Confidence in Congress has effectively collapsed. Just 6% of respondents express a great deal of confidence in the institution, while 50% express hardly any confidence at all. These numbers are not merely embarrassing — they are a structural warning. Democratic legitimacy depends on public trust, and trust requires that institutions demonstrably serve the people who created them. Congress, in the eyes of most Americans, has failed that test.

The broader democratic picture is no more reassuring. Fifty-six percent say democracy is not working well or not working at all. Only 12% say it is working very well or extremely well. Just 34% think the phrase “committed to democracy and majority rule” describes America fairly or extremely well, and only 23% feel extremely or very proud of the way the country’s democracy functions. These are not numbers that describe a nation confident in its foundations. They describe one that is questioning them — and for reasons that are empirically grounded, not merely emotional.

None of this should be read as political symmetry, as though all sides have equally valid grievances about equally valid causes. The consolidation of corporate power, the capture of regulatory agencies, the systematic defunding of public institutions, the Supreme Court decisions that opened the floodgates of dark money — these are not abstract forces. They have authors, and those authors have, for decades, pursued a political project that deliberately shifted power upward. The public has noticed. The polling reflects not confusion but clarity.

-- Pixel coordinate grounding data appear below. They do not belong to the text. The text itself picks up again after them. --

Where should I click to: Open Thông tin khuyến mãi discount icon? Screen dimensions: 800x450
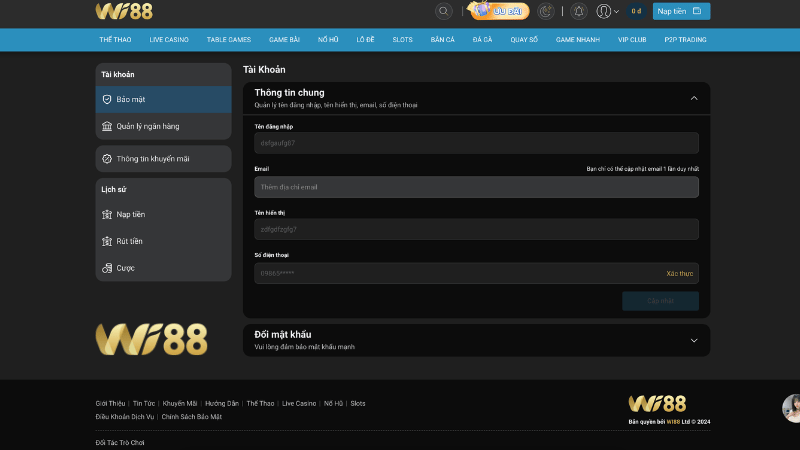[107, 159]
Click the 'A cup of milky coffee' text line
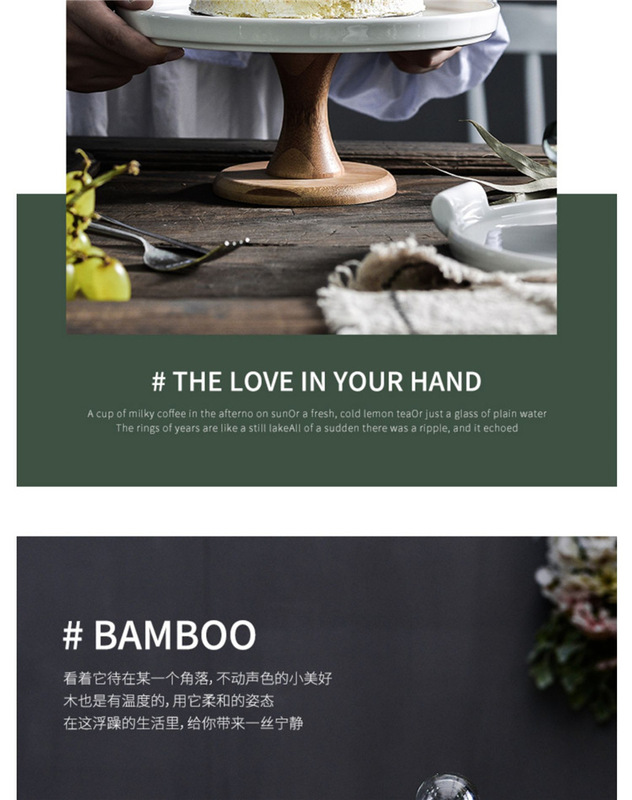 316,414
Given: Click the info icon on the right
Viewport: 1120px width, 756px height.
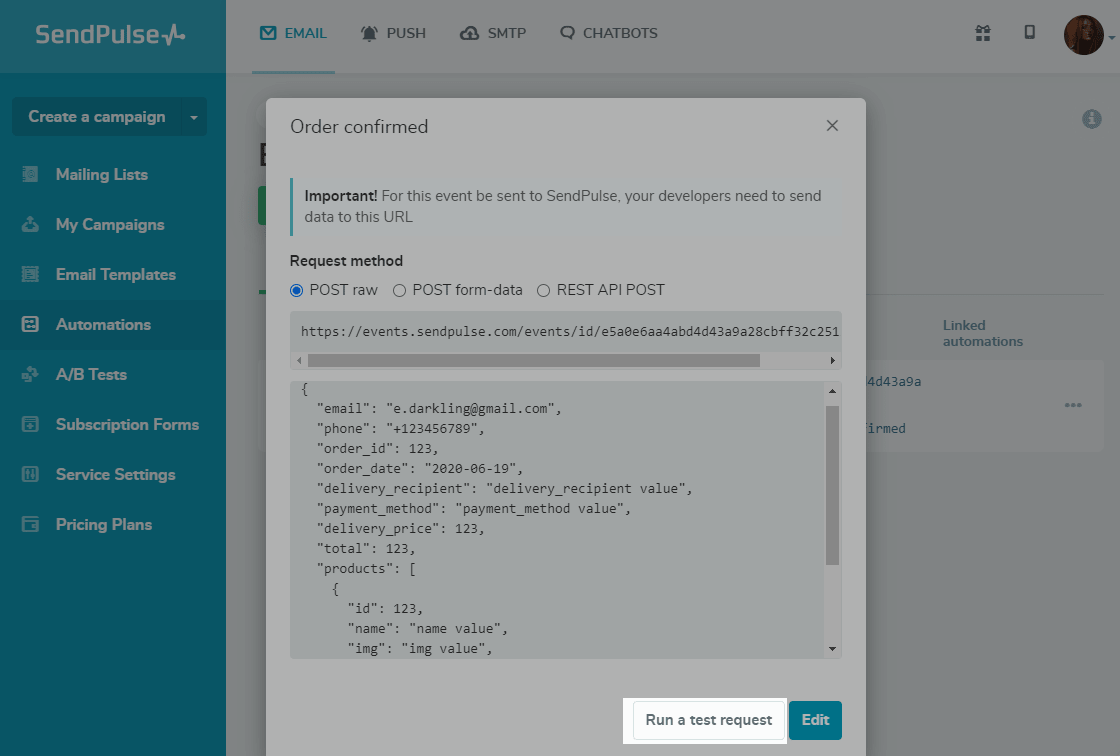Looking at the screenshot, I should [1091, 119].
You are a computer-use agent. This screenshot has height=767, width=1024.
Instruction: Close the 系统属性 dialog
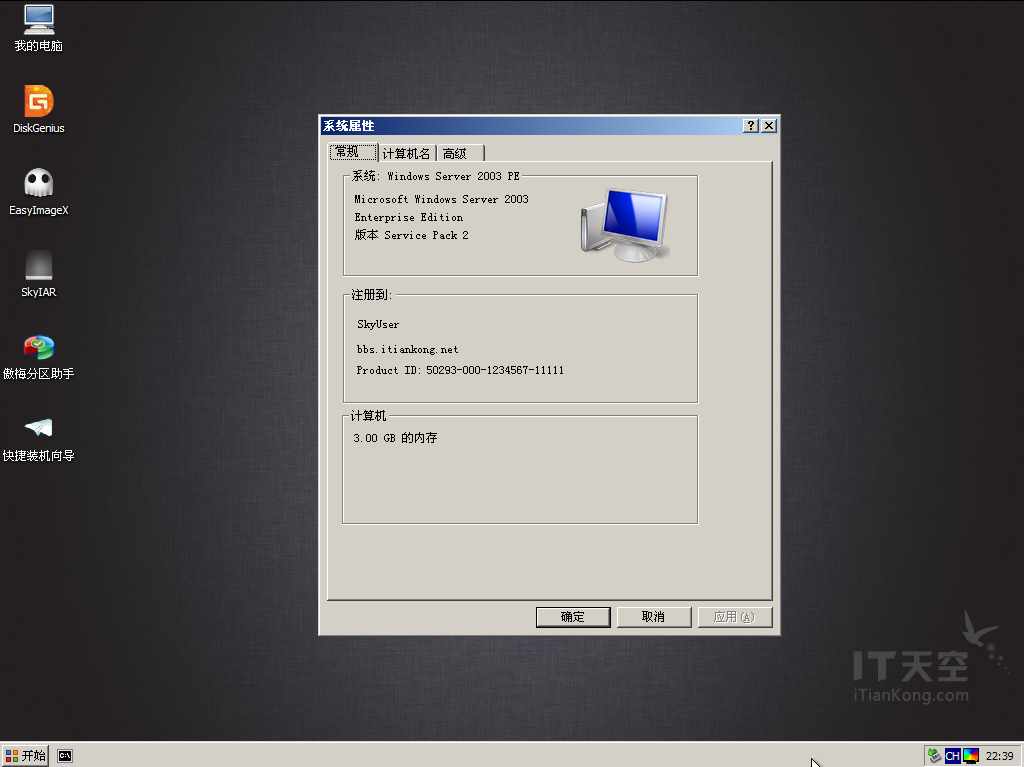(769, 125)
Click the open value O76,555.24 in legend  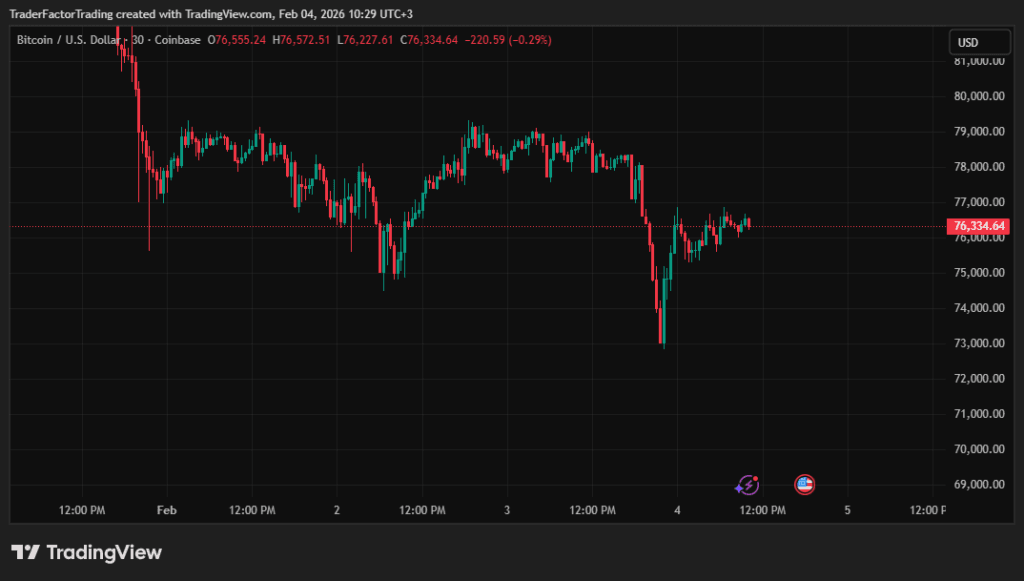coord(236,40)
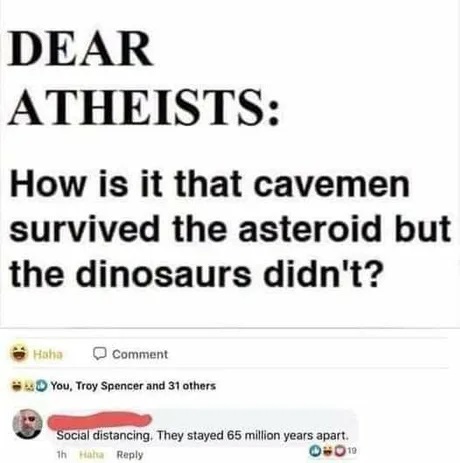Click the '1h' comment timestamp
Image resolution: width=460 pixels, height=463 pixels.
point(61,454)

What this survey ultimately documents is a population that has arrived, through experience rather than ideology, at conclusions that progressive economists and policy analysts have argued for years: that unregulated markets concentrate power rather than distribute it, that democratic participation requires material conditions to be meaningful, and that the state has a legitimate and necessary role in correcting those imbalances. The question is whether the political system can translate that widespread understanding into policy — or whether the very capture the poll describes will continue to prevent it.